Kenneth Grahame

Born in Edinburgh on 8 March 1859, Grahame was the son of an advocate who could trace his ancestry back to Robert I. He was unfortunately orphaned at an early age, an event which, a psychologist might say, focused his mind on childhood. Whatever was in his mind he still had to earn a crust, and moved down to England to live with his grandmother, attending St Edward's School in Oxford.

Though bright enough, there was insufficient money in the stocking for him to attend university, so he went to Westminster to work for an uncle, before starting as a clerk in the Bank of England in 1879. His career here was obviously good, as he ended up becoming Secretary to the Bank in 1898. By this time he was writing, and published a collection of stories, Pagan Papers, in 1893. A very popular second collection, The Golden Age, followed in 1895.

Grahame married in 1899, and began writing tales for his son Alisdair.

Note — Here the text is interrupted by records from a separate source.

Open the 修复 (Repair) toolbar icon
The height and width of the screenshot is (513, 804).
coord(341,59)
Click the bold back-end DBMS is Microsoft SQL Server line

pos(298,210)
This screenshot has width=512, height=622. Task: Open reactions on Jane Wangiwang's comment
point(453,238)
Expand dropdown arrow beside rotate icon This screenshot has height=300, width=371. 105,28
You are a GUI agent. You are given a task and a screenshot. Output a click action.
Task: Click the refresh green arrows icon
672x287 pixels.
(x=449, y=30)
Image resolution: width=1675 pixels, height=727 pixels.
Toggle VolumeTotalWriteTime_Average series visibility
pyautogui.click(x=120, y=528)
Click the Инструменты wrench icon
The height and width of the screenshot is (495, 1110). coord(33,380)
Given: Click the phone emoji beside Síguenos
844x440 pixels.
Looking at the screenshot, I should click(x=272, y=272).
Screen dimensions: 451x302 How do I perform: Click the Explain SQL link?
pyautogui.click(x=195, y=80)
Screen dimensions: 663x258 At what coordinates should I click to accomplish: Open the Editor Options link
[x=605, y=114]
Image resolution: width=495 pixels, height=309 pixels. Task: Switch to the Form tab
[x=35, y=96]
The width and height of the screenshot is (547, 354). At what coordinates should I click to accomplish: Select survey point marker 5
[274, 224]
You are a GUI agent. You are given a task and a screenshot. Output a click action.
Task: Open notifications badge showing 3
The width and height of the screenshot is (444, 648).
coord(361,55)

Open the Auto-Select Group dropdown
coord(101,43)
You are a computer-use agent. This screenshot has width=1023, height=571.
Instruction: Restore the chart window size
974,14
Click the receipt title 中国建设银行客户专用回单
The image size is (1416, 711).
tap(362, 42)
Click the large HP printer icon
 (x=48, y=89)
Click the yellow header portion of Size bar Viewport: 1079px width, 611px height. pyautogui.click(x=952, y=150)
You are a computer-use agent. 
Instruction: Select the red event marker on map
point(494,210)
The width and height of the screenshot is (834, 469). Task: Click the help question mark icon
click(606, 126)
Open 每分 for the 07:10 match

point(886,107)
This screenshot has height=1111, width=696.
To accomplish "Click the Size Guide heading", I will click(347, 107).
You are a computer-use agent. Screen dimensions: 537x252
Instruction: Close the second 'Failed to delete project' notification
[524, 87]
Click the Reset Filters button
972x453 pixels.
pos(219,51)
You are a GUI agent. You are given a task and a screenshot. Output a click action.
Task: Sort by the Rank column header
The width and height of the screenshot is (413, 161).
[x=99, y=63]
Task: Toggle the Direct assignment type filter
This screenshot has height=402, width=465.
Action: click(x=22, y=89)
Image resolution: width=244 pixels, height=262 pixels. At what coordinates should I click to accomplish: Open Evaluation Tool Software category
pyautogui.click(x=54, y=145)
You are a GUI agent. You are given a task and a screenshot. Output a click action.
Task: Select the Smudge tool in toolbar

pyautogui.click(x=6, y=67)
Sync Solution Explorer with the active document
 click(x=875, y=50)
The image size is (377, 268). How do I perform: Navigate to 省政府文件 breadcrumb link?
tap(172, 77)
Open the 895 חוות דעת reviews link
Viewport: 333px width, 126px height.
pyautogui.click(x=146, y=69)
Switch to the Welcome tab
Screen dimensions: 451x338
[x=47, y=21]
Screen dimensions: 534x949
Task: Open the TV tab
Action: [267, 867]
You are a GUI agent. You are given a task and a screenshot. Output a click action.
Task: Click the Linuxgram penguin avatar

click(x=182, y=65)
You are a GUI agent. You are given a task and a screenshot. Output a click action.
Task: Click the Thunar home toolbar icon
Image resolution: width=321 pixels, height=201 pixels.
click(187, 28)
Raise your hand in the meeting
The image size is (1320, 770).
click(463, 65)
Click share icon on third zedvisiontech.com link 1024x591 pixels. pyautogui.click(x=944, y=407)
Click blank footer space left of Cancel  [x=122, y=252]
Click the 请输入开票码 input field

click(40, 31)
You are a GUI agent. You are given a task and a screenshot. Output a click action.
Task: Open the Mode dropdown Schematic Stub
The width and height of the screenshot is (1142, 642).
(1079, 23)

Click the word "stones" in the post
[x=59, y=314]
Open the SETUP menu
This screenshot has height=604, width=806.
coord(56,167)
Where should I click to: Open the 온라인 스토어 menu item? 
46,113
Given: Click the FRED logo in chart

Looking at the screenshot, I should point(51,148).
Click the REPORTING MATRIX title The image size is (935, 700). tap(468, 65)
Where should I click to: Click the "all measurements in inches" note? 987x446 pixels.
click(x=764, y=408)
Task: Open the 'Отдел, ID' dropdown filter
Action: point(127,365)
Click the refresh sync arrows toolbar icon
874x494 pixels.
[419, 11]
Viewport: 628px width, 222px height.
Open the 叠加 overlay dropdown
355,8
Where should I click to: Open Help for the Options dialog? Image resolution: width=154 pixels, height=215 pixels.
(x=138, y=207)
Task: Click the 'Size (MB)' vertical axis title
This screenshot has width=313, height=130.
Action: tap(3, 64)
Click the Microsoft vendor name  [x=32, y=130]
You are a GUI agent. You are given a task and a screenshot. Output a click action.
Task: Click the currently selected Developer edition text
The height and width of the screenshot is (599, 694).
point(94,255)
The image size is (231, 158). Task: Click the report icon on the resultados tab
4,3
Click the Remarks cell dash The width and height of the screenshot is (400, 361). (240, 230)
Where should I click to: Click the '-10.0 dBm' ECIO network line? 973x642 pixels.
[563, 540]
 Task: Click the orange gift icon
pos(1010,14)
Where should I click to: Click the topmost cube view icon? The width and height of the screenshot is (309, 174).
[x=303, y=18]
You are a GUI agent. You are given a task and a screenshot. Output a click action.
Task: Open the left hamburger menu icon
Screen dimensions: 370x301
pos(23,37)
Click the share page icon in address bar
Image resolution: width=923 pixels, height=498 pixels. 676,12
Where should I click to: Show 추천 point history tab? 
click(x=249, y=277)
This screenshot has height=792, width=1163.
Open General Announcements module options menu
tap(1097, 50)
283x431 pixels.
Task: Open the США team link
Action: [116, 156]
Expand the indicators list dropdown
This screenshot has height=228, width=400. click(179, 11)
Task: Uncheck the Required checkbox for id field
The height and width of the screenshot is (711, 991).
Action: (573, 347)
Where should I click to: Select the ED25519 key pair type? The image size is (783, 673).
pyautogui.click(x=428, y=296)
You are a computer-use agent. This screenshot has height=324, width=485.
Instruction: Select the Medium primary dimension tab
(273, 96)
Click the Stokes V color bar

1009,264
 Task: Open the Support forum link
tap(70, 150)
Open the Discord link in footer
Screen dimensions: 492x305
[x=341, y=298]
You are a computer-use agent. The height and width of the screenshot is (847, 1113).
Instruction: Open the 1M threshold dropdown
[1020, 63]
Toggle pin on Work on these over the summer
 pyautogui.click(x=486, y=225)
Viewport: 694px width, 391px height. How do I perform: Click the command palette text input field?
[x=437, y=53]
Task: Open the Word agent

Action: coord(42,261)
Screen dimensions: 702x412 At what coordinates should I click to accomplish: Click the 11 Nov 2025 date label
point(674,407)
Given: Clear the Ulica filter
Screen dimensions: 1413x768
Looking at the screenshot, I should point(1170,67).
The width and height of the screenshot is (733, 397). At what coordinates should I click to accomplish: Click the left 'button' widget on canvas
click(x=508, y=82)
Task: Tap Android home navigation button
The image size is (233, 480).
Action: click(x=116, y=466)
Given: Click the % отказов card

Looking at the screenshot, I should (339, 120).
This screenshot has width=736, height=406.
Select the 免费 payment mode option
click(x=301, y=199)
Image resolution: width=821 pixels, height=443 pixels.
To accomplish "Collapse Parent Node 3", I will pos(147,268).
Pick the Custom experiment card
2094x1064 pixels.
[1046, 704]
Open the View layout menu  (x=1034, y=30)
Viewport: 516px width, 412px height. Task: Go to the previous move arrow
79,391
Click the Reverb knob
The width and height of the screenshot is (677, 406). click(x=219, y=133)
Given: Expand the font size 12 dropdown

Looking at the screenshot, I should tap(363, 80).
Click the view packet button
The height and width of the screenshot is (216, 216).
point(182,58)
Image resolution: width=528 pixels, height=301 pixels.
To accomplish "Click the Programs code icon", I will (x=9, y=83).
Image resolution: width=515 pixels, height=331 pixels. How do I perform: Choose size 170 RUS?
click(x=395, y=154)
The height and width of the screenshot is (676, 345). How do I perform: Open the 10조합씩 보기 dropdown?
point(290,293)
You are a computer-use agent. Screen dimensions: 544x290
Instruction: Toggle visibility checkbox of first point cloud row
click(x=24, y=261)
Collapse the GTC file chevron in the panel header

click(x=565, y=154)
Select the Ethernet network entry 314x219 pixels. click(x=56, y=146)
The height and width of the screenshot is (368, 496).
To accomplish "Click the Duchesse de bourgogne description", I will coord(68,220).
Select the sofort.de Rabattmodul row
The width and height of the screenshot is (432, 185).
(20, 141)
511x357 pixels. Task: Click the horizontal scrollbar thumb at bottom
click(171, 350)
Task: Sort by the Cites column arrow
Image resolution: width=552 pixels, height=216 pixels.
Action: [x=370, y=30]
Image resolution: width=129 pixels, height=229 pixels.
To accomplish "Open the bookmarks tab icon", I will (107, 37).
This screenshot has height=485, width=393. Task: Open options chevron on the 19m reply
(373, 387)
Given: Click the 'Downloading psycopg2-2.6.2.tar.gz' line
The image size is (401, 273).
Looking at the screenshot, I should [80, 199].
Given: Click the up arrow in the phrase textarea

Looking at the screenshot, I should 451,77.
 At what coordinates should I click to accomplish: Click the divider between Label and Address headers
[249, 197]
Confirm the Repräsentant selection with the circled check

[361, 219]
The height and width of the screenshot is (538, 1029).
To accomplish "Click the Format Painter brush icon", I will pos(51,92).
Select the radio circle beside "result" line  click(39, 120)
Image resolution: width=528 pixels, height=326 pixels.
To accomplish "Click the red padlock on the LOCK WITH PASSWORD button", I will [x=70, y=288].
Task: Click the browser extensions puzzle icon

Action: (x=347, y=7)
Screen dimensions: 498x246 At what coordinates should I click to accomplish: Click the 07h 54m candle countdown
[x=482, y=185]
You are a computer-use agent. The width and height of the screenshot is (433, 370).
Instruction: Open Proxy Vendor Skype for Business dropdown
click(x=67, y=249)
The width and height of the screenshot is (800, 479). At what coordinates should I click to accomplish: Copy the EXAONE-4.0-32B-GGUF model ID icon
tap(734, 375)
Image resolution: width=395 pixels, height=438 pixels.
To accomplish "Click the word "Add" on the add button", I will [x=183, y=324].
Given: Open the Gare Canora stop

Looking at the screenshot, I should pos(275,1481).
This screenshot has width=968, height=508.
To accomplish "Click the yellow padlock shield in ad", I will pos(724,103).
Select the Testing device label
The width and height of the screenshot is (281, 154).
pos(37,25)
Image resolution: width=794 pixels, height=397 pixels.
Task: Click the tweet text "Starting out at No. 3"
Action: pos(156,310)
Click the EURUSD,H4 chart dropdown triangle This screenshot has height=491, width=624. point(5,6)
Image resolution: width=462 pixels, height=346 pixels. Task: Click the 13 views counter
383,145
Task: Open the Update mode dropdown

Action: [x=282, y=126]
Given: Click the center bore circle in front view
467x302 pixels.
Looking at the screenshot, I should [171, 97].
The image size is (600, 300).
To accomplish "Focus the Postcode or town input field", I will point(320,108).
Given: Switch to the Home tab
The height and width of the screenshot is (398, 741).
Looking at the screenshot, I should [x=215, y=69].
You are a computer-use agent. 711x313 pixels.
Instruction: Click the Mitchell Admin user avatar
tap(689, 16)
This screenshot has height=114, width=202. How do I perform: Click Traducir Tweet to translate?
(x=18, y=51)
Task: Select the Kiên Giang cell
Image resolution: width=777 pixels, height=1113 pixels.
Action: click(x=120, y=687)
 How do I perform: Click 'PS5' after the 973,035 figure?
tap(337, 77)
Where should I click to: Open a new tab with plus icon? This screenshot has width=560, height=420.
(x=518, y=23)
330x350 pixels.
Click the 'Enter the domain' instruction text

In 1908 these were published as The Wind in the Willows, a childrens' classic and his best-known work. Its animal caricatures- Mole, Rat, Badger and of course the inimitable Toad, have been the staple diet of generations of children (and adults who have remained children it goes without saying). It was turned into a successful play, Toad of Toad Hall, by A.A. Milne in 1930.

Grahame had to retire through ill-health at about the same time as The Wind in the Willows was published, though he had remained as Bank Secretary since 1898. He died on 6 July 1932, at Pangbourne, Berkshire.